## What is asked
Which lines of the items below contain the word "tools"? Show each of those lines in full.

## Material to process
------------------------------------------------
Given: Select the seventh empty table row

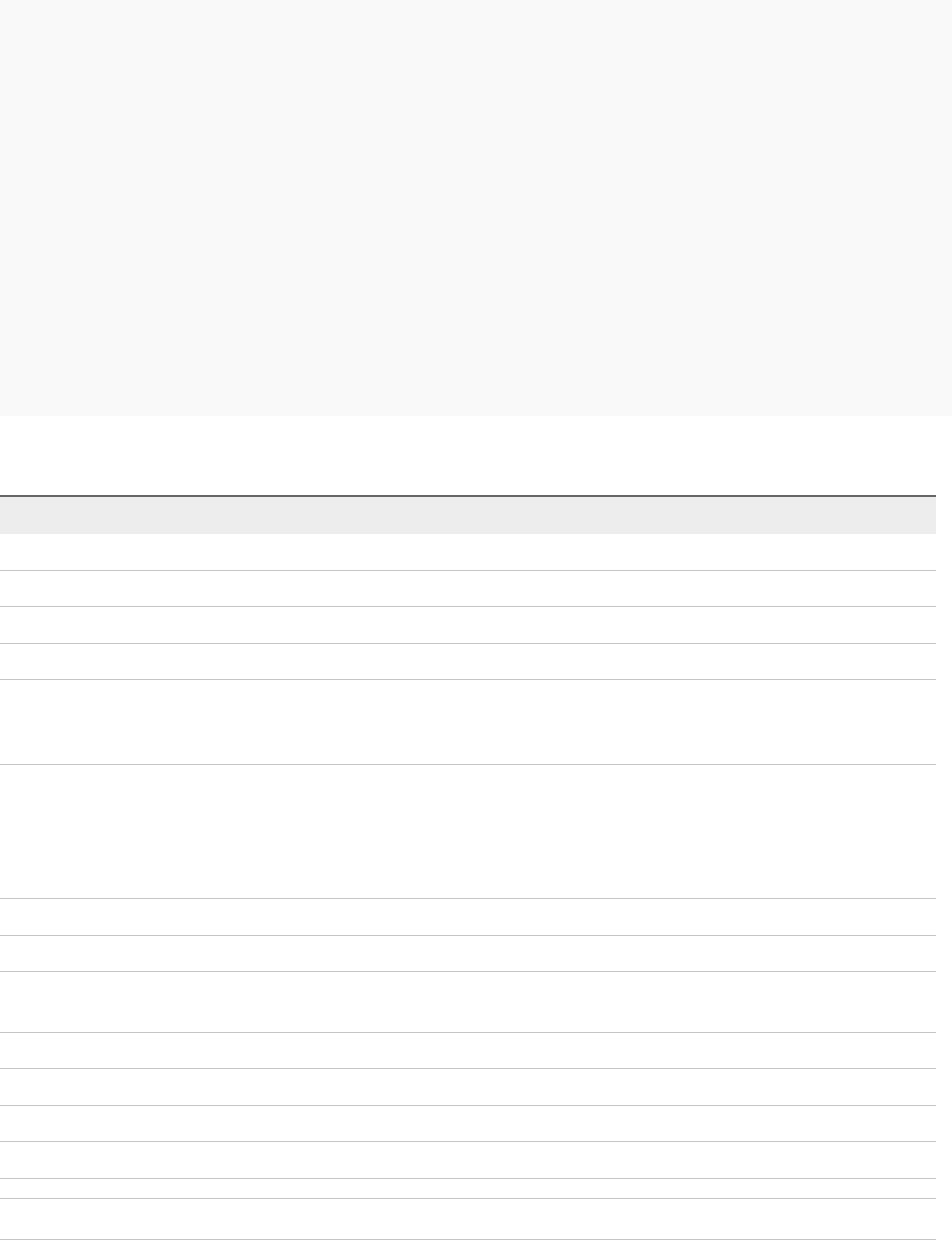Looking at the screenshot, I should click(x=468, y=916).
------------------------------------------------
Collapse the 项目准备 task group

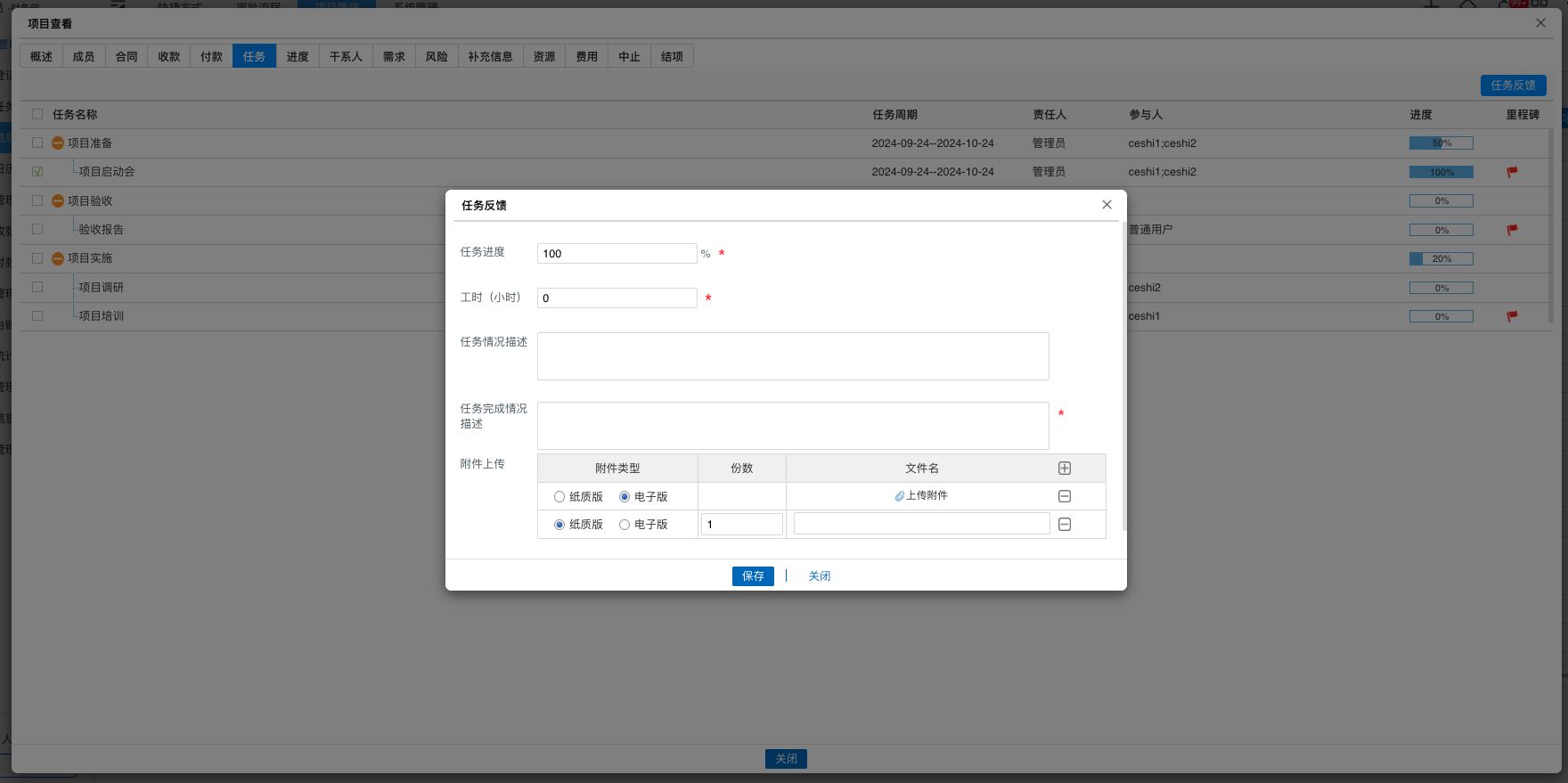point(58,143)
------------------------------------------------
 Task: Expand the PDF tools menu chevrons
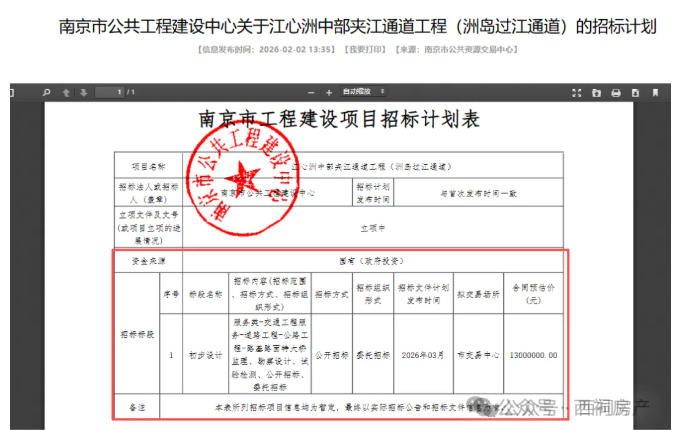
------------------------------------------------
## Full solution
 Task: Expand the PDF tools menu chevrons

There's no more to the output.